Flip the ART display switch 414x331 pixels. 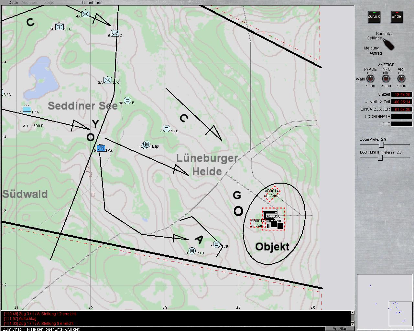[401, 79]
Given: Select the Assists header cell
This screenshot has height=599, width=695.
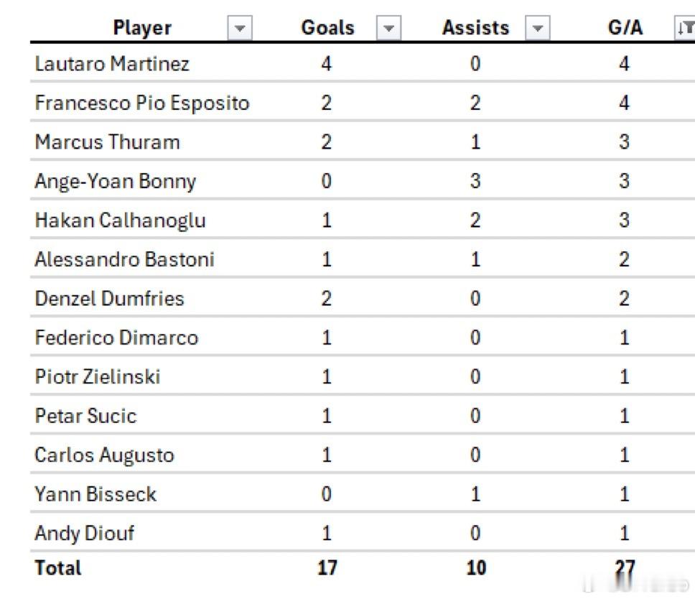Looking at the screenshot, I should tap(475, 28).
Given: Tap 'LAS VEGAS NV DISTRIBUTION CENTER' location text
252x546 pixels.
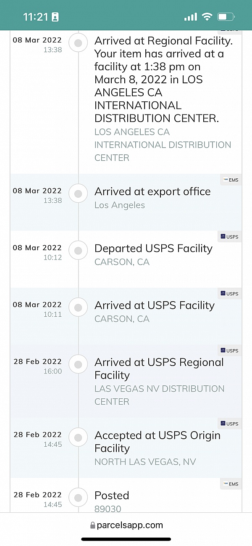Looking at the screenshot, I should (x=159, y=395).
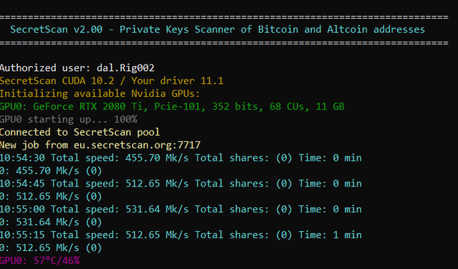The width and height of the screenshot is (458, 269).
Task: Click the 10:54:30 total speed line
Action: click(181, 158)
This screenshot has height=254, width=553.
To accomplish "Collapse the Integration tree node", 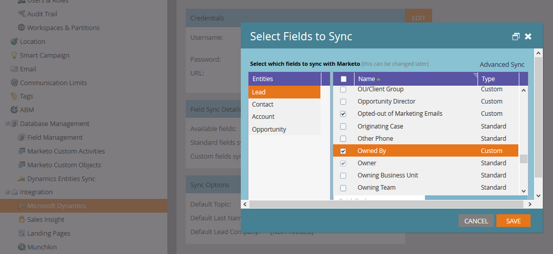I will click(7, 192).
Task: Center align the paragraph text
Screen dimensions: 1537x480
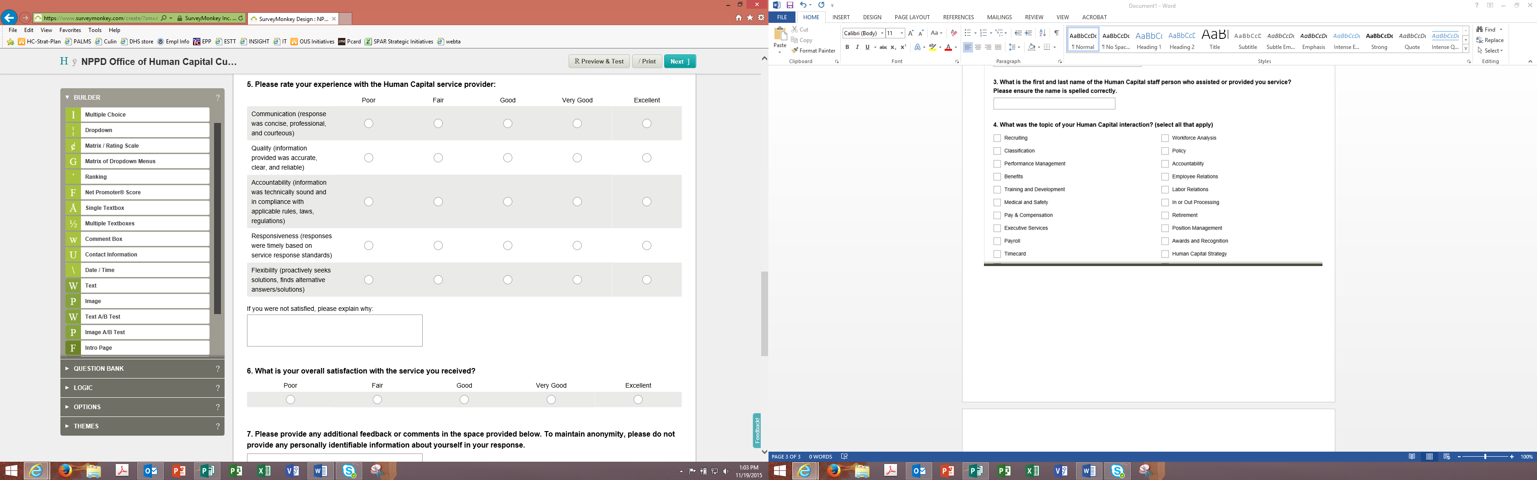Action: click(978, 47)
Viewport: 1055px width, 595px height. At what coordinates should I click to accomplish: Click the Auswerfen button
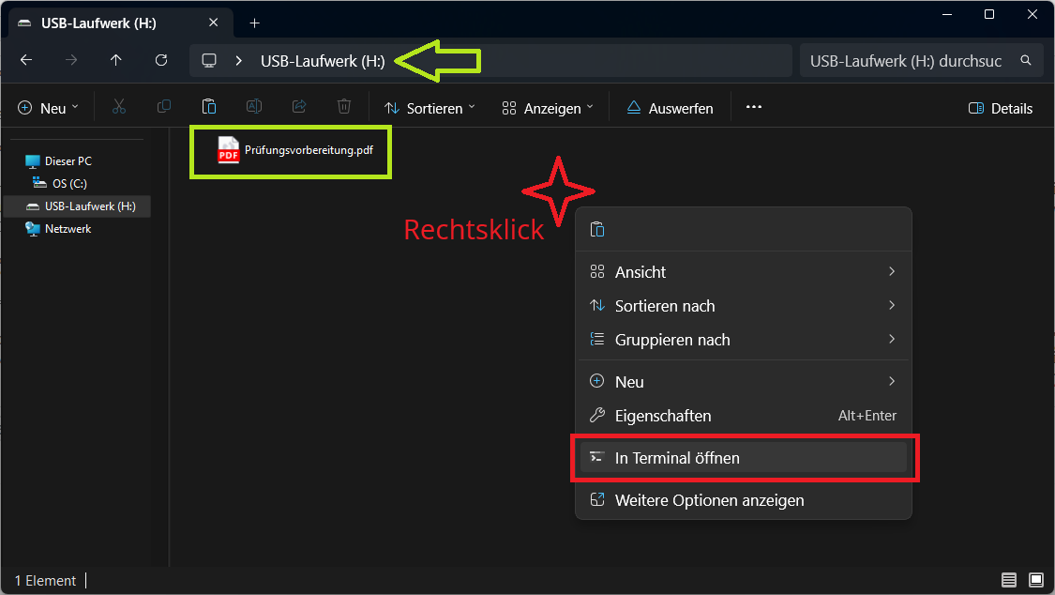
==============================
→ TASK: Check each line of the listing above for the word "Given". Then state how many lines have it, and nothing further.

→ ANSWER TO THIS TASK: 2